Reflections from arrival day - Rabbi Devorah Marcus

Written by Rabbi Devorah Marcus on November 27, 2023

Our journey began as every trip to Israel does with an opening welcome meal. Usually these are festive and set the tone for the trip ahead. This dinner defied description. We were welcomed by our partners from Sha’ar HaNegev as well as Vered Libstein and her sister-in-law, Ayelet.  Vered is the widow of Mayor Ofir Libstein (of blessed memory).  Ayelet is married to Vered’s sister. Ofir was murdered while defending his Kibbutz, K’far Aza, from the terrorists on 10.7. Vered and Ofir also lost their oldest son, Nitzan that day - he was murdered in his apartment on the Kibbutz as well as Ofir’s mom. In addition, Ayelet lost her son who was also murdered in his apartment.  Also there was Lior, the current CEO of Sha’ar HaNegev (SHN), and two more full-time SHN staff.

Our dinner was a bittersweet reunion with friends who have been living with an unspeakable grief for the past 52 days. When we asked them how they’re able to find such incredible strength to continue on each day, they gave us two answers…

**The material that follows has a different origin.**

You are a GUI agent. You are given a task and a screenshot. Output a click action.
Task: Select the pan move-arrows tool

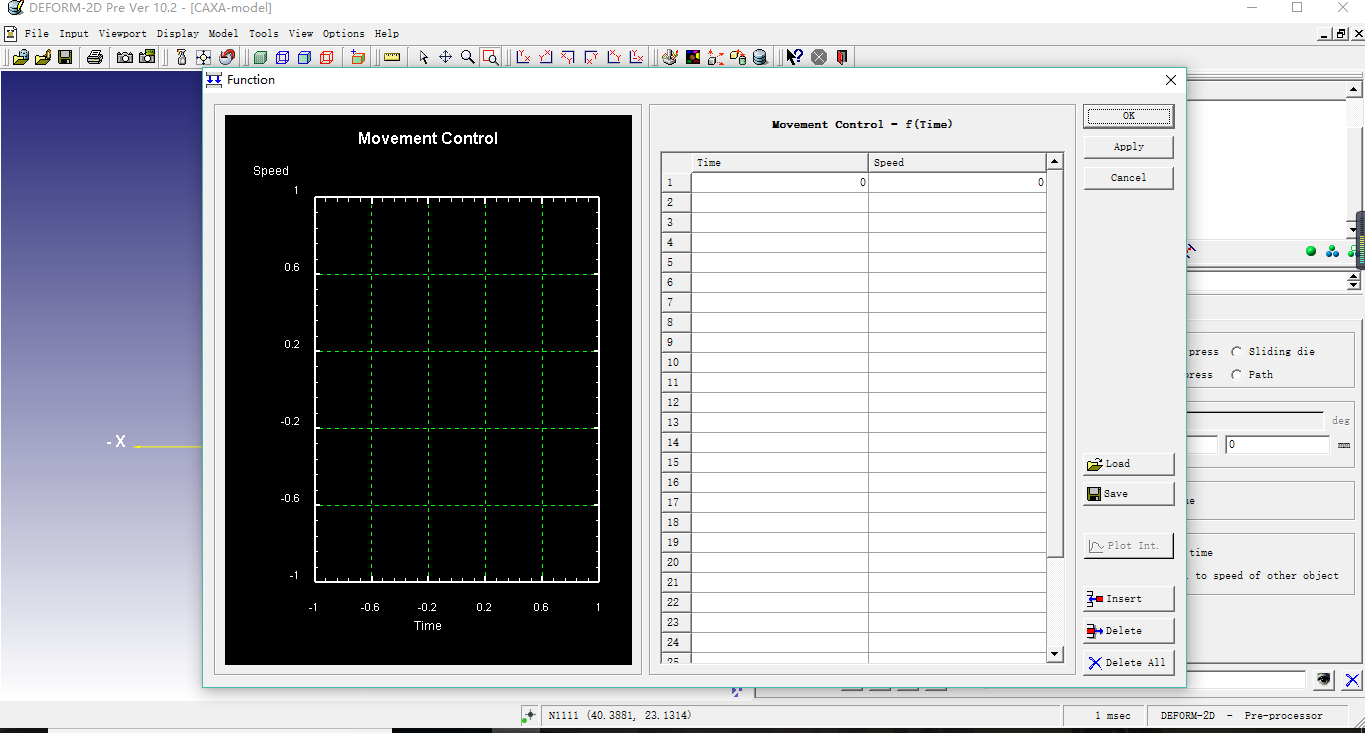(445, 57)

The first is that they reminded us they are not as strong on the inside as they might look on the outside.  However, they were strengthened every day by the love they have been shown by their fellow Israelis and by their partners in San Diego and in Australia. Knowing people around the world genuinely care makes a huge difference. Knowing that our delegation came, and that our communities and families back home supported us in coming to send the message of love and support was strengthening in ways that were difficult to describe but truly means so much to them.

The second is that they have no choice BUT to go on because they still have other kids, elderly, and community members who are relying on them. This is the answer I have witnessed over and over again for the last 24 hours.

Everyone we have met from Sha’ar HaNegev has been broken apart into a million pieces, but they are rebuilding themselves as we speak. Some of the rebuilding is the commitment not to collapse in. Some of it is creating new preschool classrooms out of empty hostel rooms at the hotel where the whole kibbutz is currently living. Some of it is helping the traumatized preschoolers learn how to trust care providers again and separate from their parents. Some of it is getting the Kibbutz factories and industries restarted. And some of it is getting up in the morning and breathing as you’re waiting for your daughter, or your son, or your husband, your wife, your parent, or your friend to be released from captivity by Hamas.